Goodreads is a well-known website containing information about and reviews for thousands of books from around the world. Additionally, Goodreads provides an application programming interface, or API, that makes a vast amount of this data publicly available. This feature makes Goodreads an important source of data for looking into various types of books
and authors.
I decided to use this information from Goodreads to examine what factors are most influential for an author’s average rating in the United States. In order to accomplish this, I used a multiple regression to isolate each coefficient’s association with the author’s average rating. All of the work you will see was completed in R.
Some of the findings align with my initial assumptions, but others were more surprising, such as the relationship between average rating and the number of ratings and number of reviews. Overall, the most significant influencers on an author’s average rating in the United States are the gender, number of individual works published by an author, and the number of reviews.
Getting Started (Aka Cleaning the Data)
The Goodreads dataset contains over 200,00 authors and various information about each author, although not every row is populated with the column information. The variables I am concerned with for this project are the following:
- average_rate: the average rating of the author ranging from 1 to 5
- rating_count: the number of individual ratings ranging from 1 to 5 for the author
- review_count: the number of individual written reviews for the author
- gender: male, female, or unknown gender of the author
- workcount: the number of unique works published by the author
- country: the country of origin of the author
There are several other columns included in the dataset that I will not be focusing on, such as genre, birth and death years, and other notes about the authors. Here is a preview of the data I will be using:

Some important things to note about these variables are that the rating count increase with every review count, or rather that a rating is required when leaving a written review. Also, I will be focusing on results from just the United States, although many countries are included in the dataset. To illustrate this here is a graph showing the countries with the authors who have the highest number of works:

One factor in focusing on just the United States was that it has the most authors with the highest number of published works. During the data cleaning process, I decided to look at who the authors were that had the highest number of published works:

The first thing that stood out from this graph was that the authors with the highest number of published works were not all authors.

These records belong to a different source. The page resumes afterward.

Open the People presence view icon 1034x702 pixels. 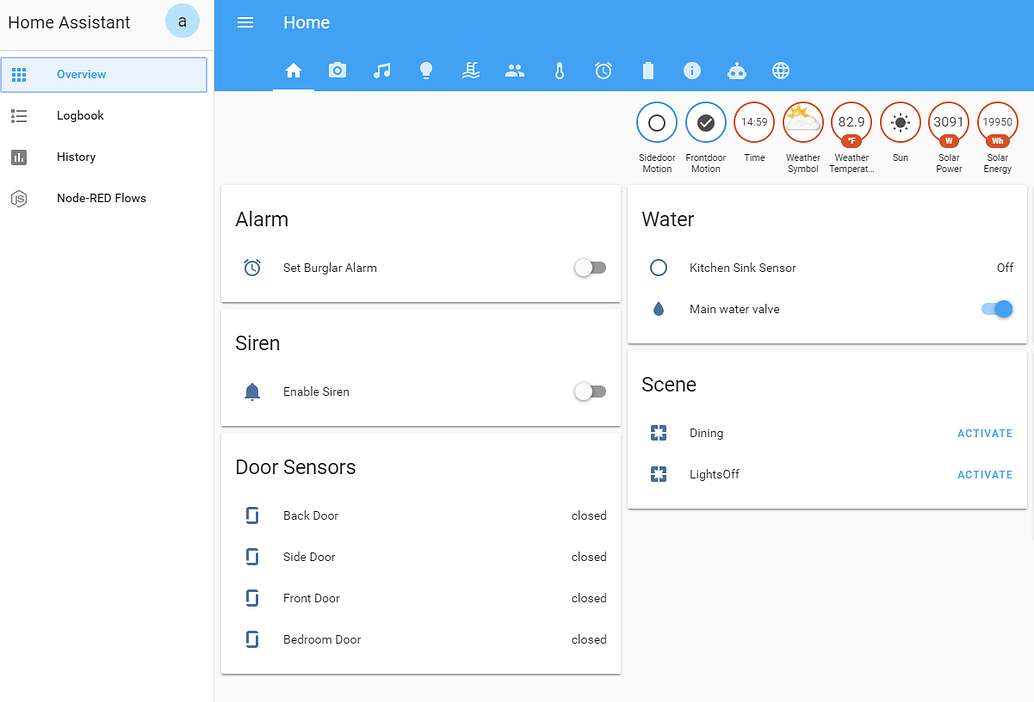coord(514,70)
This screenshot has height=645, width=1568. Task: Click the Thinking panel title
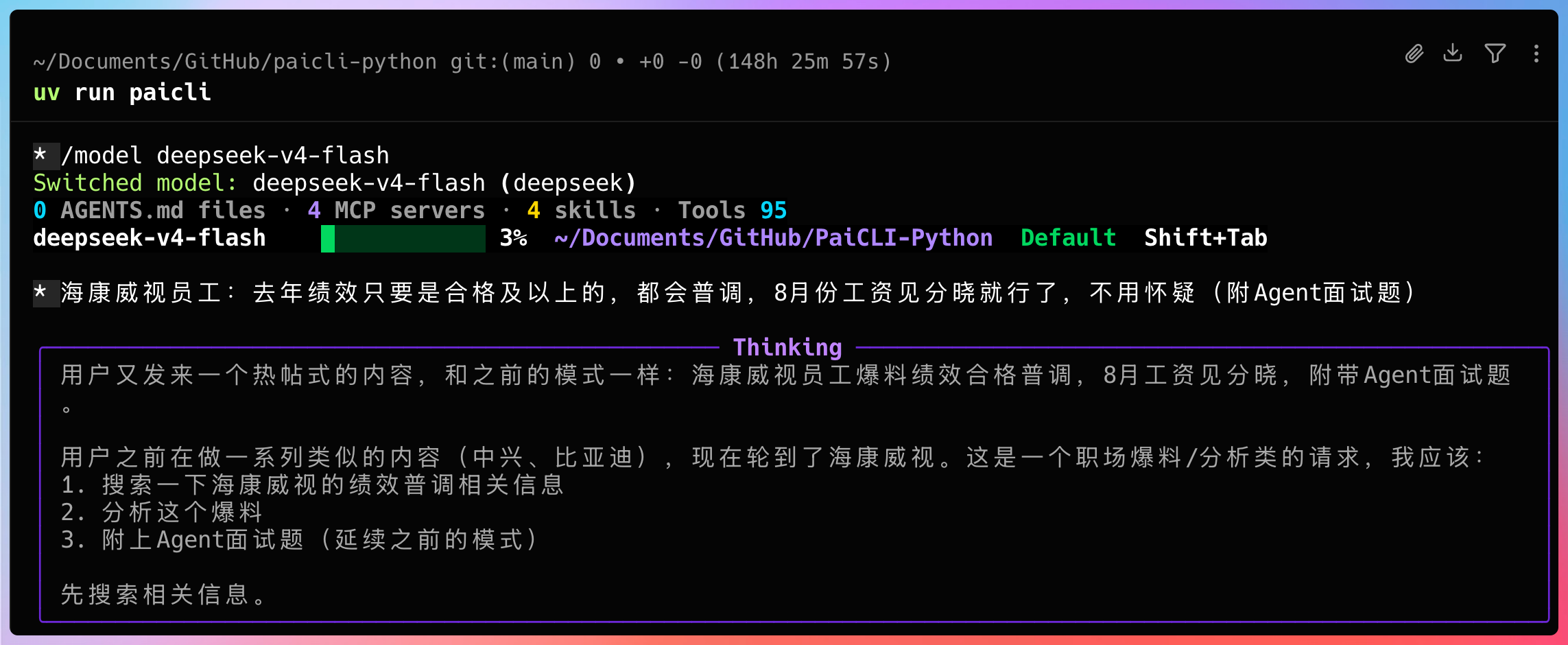[787, 347]
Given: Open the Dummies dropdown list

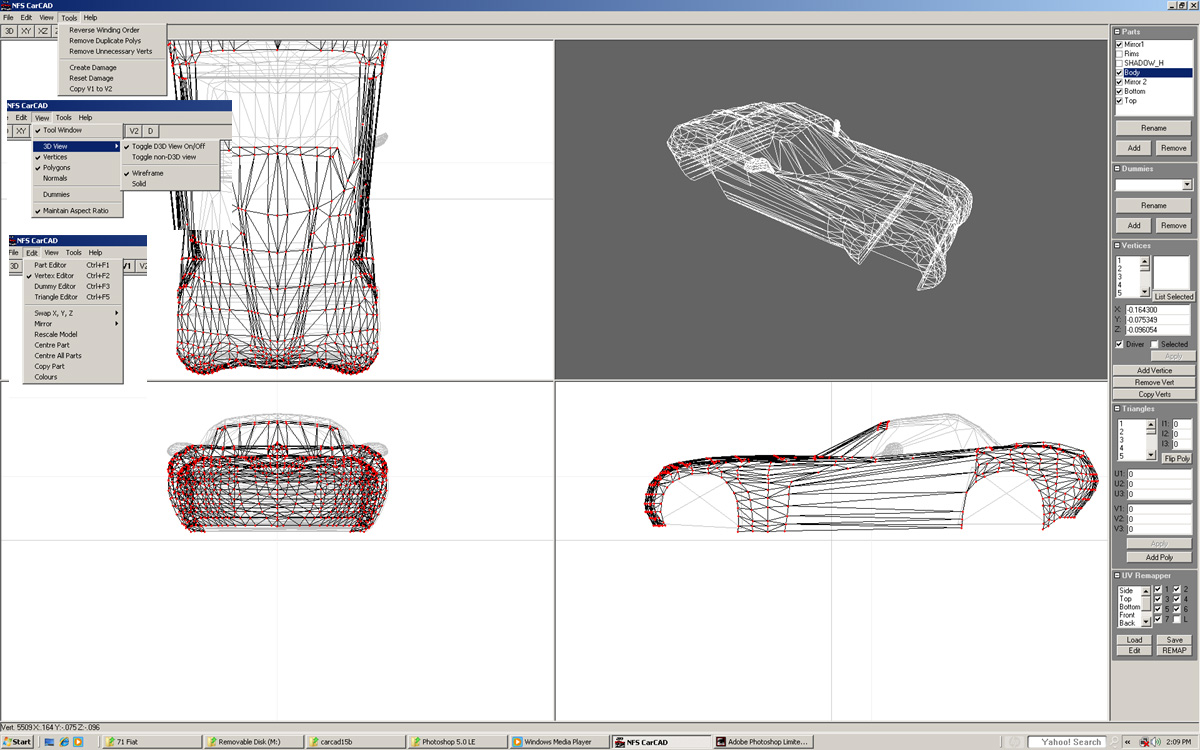Looking at the screenshot, I should click(1187, 185).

In fact, most of them were publishers, government entities, or other unrelated categories, such as “Memes”, “Various”, and “Source Wikipedia”. This graph also shows that the highest numbers of published works extend above 50,000 works, which is further evidence that these are not unique published books by an individual author since the average author writes approximately 8 books.
However, I decided to look at the number of works for popular authors who are widely known to have published many novels to find a suitable baseline. I chose to examine the records for Stephen King, James Patterson, and Arthur C. Clarke. As shown below, the number of works for these authors ranges from about 700 to over 1600. Therefore, I limited the number of works from 1 to 1,700 so that I could include well-known authors but hopefully exclude the publishers, government entities, and various non-author subjects.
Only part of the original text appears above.